# What to work on
Working through the lines below, return each one that holds "article".

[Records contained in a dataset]
↓↓↓

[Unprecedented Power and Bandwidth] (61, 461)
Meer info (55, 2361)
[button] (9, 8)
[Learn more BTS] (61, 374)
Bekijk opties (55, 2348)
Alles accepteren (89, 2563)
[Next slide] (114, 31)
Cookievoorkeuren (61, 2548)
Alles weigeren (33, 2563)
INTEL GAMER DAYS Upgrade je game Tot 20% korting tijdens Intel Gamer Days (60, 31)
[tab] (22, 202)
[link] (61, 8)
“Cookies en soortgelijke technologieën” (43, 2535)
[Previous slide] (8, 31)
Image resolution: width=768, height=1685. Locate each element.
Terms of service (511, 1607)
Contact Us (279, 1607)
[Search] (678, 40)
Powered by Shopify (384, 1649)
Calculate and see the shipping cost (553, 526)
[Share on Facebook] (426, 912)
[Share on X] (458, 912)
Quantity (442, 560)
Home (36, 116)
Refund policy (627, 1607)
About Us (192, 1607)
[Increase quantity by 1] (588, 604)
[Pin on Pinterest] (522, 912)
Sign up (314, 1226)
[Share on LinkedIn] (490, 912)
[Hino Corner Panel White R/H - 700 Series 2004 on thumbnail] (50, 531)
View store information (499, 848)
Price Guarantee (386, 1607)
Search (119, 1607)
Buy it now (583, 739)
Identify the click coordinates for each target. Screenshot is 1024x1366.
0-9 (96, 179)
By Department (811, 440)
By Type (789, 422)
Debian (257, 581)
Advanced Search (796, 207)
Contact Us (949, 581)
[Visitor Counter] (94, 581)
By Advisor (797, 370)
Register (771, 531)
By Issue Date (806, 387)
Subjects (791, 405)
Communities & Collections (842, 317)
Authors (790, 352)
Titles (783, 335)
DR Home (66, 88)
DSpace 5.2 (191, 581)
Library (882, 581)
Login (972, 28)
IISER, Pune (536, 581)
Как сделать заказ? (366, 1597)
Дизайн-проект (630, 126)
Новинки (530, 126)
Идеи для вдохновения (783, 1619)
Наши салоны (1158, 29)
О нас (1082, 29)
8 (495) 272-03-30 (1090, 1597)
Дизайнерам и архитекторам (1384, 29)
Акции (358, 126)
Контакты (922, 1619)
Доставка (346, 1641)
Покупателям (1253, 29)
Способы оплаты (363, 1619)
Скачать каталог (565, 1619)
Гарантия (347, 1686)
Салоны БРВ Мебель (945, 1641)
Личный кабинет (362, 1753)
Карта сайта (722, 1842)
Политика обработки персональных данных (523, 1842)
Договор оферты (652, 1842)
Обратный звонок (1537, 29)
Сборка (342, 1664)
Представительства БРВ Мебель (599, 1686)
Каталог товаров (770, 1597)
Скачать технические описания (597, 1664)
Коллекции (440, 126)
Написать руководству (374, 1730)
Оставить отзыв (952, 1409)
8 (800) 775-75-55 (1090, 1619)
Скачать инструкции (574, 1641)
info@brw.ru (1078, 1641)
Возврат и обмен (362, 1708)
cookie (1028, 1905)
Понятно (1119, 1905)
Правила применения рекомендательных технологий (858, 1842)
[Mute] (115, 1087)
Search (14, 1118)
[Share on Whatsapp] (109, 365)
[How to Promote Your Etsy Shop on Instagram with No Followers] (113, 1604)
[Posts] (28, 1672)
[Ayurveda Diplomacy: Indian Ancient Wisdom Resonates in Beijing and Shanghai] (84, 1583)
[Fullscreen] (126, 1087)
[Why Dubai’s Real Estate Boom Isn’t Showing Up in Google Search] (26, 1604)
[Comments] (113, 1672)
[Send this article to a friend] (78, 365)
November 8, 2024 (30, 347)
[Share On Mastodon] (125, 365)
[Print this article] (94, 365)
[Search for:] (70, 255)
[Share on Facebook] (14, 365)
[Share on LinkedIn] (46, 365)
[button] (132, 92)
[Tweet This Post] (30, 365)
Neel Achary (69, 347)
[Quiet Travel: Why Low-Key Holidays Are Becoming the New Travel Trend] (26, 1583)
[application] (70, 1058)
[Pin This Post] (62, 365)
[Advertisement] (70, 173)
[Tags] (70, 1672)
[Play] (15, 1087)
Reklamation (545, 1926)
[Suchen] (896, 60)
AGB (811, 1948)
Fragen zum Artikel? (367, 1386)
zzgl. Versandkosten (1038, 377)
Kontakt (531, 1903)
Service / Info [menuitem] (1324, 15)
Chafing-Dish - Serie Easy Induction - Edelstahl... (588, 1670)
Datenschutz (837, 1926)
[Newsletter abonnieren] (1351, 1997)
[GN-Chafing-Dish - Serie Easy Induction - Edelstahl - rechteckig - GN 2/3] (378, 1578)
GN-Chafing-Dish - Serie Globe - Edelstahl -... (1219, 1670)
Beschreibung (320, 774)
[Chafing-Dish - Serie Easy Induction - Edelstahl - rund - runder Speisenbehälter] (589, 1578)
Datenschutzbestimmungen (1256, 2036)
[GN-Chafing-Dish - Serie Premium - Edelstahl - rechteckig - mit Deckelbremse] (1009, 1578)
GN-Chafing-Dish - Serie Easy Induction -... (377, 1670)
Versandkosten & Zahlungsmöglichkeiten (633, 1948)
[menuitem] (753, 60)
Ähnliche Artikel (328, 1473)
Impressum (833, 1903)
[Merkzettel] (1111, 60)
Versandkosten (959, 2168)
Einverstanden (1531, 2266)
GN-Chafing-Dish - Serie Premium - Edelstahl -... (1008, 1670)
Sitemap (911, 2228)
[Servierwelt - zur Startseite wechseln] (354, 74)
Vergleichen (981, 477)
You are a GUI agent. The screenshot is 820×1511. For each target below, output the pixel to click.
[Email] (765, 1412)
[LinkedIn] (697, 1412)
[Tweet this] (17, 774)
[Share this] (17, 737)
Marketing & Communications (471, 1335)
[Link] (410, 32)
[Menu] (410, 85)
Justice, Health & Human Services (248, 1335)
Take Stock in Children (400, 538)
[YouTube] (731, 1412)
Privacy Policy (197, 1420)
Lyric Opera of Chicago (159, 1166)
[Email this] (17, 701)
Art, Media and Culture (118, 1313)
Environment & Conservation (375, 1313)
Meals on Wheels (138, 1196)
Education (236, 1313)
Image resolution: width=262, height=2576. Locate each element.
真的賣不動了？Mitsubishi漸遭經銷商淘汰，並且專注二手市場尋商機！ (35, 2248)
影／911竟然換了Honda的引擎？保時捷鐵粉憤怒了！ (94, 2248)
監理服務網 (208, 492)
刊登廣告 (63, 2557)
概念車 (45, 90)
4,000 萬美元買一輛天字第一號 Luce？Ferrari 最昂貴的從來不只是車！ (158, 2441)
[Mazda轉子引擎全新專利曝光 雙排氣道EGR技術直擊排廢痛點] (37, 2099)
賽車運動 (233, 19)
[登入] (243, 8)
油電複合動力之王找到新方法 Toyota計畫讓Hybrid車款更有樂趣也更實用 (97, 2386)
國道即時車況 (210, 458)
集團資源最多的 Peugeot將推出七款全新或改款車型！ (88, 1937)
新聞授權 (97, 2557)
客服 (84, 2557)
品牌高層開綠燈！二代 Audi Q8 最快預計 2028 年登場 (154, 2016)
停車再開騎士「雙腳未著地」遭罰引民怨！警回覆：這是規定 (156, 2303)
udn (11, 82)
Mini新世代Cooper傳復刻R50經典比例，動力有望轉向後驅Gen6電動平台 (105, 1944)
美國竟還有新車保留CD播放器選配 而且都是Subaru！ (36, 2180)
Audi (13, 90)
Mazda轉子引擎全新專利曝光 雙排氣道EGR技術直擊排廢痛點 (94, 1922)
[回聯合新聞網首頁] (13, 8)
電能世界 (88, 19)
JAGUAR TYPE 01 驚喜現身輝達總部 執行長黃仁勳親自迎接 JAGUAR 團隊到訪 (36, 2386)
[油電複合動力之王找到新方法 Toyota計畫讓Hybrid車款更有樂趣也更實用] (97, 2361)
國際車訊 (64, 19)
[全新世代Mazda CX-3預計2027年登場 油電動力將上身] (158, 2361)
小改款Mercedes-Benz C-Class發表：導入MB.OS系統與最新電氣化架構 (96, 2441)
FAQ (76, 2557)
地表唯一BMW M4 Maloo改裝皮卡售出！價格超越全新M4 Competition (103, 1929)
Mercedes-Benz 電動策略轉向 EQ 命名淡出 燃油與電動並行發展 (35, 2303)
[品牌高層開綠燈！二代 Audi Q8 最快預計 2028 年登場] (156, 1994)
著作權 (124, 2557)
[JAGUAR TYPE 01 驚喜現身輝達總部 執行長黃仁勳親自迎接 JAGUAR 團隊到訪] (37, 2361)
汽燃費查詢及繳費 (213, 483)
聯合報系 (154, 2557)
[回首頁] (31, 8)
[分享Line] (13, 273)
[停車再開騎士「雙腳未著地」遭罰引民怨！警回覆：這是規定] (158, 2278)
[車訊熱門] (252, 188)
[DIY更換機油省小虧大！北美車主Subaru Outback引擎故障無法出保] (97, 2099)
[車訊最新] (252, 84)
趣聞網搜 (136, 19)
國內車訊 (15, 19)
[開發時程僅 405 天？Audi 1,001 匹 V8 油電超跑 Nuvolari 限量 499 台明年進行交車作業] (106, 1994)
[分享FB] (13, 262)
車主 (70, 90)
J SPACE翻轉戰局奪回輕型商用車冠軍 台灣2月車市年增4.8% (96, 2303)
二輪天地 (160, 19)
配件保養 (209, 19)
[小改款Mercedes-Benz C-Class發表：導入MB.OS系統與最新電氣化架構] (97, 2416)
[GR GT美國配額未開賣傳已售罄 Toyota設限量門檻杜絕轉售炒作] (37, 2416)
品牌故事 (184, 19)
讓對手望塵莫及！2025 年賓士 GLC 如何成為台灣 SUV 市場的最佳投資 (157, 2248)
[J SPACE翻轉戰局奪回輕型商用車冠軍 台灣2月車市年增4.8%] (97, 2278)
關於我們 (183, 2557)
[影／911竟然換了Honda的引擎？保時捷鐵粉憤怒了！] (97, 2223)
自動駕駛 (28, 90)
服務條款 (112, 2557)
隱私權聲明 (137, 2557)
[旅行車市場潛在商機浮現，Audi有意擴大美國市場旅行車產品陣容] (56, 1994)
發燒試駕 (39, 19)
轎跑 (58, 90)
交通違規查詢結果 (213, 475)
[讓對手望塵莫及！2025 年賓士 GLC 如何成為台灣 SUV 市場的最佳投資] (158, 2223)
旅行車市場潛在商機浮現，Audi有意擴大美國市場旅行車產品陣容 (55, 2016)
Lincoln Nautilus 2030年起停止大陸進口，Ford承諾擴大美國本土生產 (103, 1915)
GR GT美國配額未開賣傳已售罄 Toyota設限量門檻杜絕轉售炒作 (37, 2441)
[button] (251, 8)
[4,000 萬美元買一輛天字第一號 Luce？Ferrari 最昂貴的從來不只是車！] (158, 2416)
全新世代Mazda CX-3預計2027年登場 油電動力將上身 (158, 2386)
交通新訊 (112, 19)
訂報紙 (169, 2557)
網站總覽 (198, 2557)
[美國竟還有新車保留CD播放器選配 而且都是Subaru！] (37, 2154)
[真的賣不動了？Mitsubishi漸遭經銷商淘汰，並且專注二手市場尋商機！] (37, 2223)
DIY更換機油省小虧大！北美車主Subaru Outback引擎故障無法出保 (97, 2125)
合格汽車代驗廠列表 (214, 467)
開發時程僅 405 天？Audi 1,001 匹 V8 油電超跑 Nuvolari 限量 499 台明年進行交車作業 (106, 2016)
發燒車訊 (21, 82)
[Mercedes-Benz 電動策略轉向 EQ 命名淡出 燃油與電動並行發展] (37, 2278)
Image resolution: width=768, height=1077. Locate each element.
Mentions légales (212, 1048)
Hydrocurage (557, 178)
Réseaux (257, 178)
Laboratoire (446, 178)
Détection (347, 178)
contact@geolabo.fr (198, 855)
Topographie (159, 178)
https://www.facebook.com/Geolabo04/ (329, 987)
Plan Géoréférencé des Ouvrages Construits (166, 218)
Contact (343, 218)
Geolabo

↑↑↑

# Result
[Send this article to a friend] (78, 365)
[Print this article] (94, 365)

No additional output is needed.